Extract the lines running from the line with "Click the Thu, Apr 27 timeline dot" to the line with "Where should I", inclusive, and repeat them precisely as they appear.

* start TASK INPUTS *

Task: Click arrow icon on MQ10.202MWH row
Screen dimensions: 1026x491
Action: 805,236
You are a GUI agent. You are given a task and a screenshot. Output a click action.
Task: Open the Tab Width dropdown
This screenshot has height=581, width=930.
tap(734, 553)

* end TASK INPUTS *
* start TASK INPUTS *

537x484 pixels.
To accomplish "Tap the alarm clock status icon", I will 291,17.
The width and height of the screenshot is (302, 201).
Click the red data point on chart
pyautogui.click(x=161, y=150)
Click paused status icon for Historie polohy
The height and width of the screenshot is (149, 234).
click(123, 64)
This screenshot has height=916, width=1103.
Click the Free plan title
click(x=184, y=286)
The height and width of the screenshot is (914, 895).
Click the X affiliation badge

* end TASK INPUTS *
* start TASK INPUTS *

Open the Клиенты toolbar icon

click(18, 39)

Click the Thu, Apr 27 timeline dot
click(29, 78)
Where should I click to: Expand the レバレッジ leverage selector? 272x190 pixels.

* end TASK INPUTS *

### SOLUTION FOR THIS PROBLEM:
Click the Thu, Apr 27 timeline dot
click(29, 78)
Where should I click to: Expand the レバレッジ leverage selector? 272x190 pixels.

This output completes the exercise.